Take the line that holds "The image size is (729, 560)." and every line after it to the end of the entries, and repeat them exactly without the pictures.

Stored records

════════

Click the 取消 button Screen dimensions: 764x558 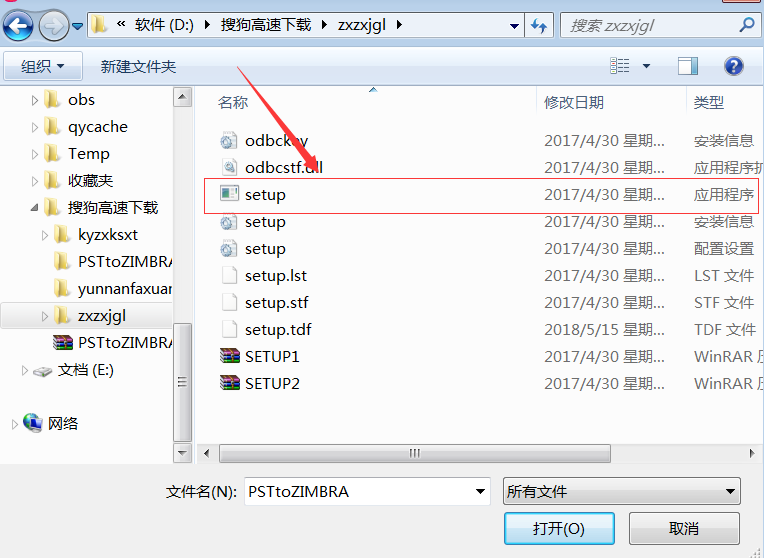(x=684, y=528)
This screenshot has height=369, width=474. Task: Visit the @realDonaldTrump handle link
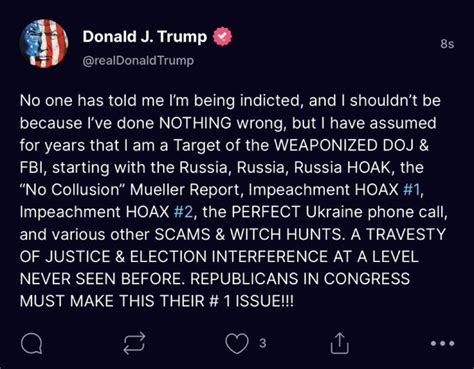tap(138, 61)
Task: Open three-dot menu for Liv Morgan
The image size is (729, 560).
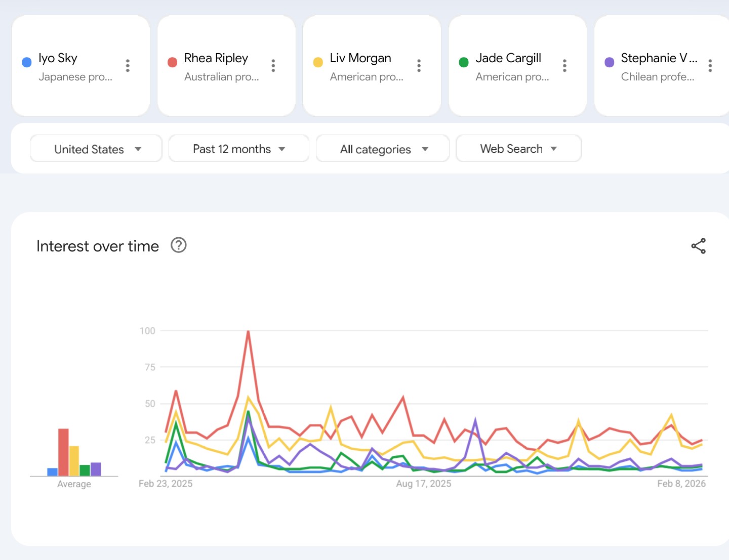Action: click(419, 65)
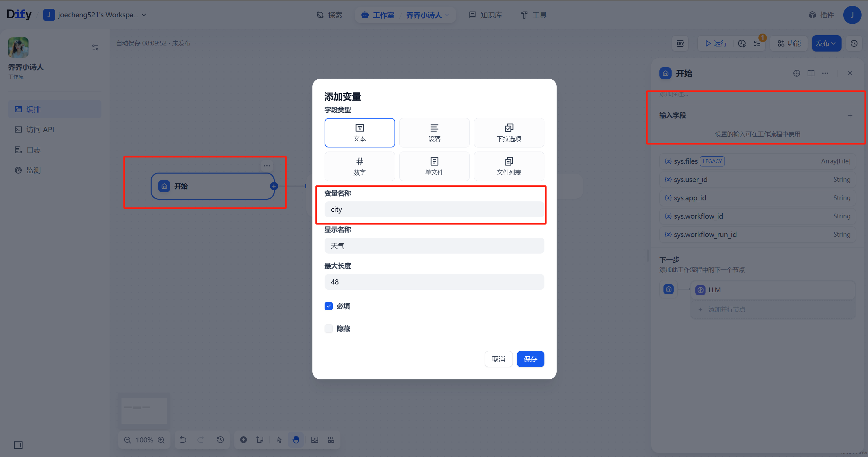Click the plus icon next to 输入字段
The image size is (868, 457).
[x=850, y=115]
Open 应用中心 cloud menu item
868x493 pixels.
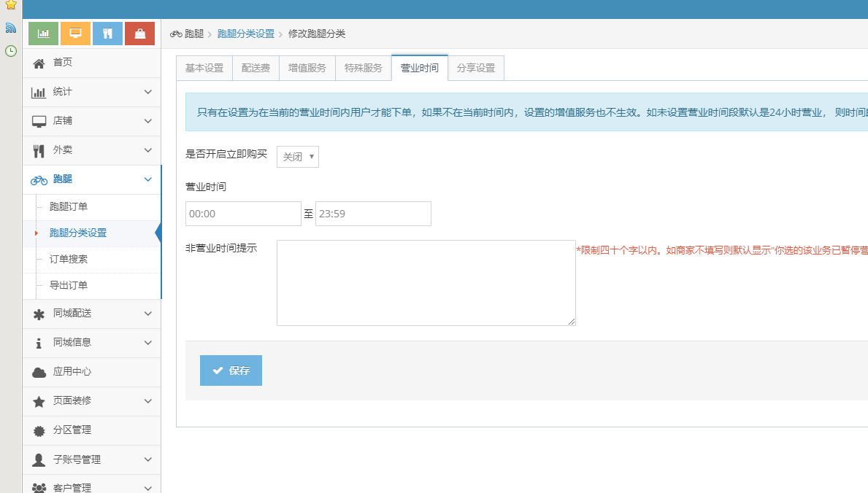pyautogui.click(x=72, y=372)
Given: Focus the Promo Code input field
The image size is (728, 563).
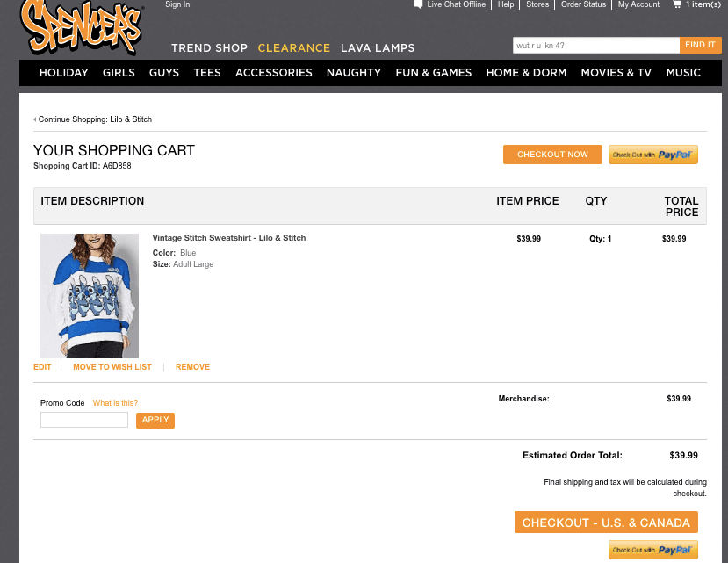Looking at the screenshot, I should coord(84,420).
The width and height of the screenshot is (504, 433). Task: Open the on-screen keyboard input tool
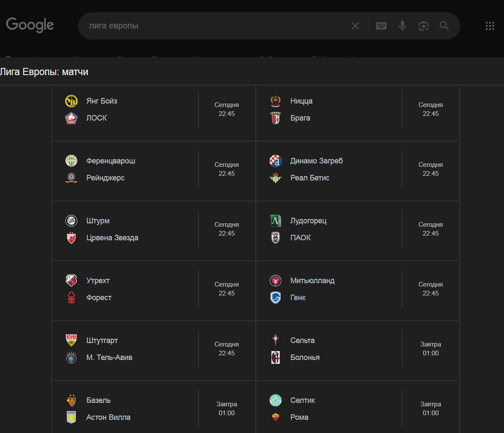(x=381, y=26)
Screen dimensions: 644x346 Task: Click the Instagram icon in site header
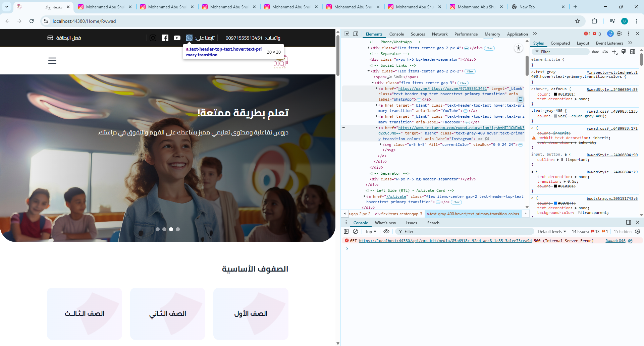[x=153, y=38]
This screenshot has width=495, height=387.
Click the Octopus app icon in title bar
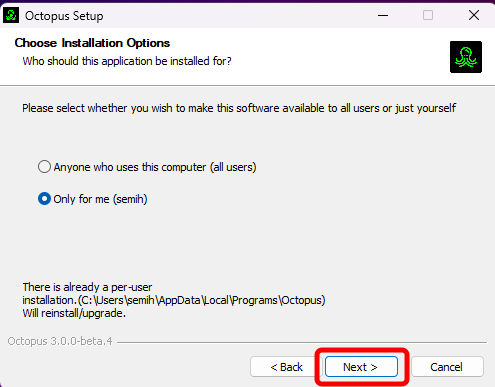pyautogui.click(x=11, y=15)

════════

Solution to the problem:
The image size is (729, 560).
Action: click(419, 65)
Click the plus icon next to 输入字段
The image size is (868, 457).
[x=850, y=115]
Open 应用中心 cloud menu item
868x493 pixels.
pyautogui.click(x=72, y=372)
Given: Focus the Promo Code input field
The image size is (728, 563).
Looking at the screenshot, I should coord(84,420).
The width and height of the screenshot is (504, 433). Task: Open the on-screen keyboard input tool
(x=381, y=26)
Screen dimensions: 644x346 Task: Click the Instagram icon in site header
[x=153, y=38]
This screenshot has width=495, height=387.
Click the Octopus app icon in title bar
pyautogui.click(x=11, y=15)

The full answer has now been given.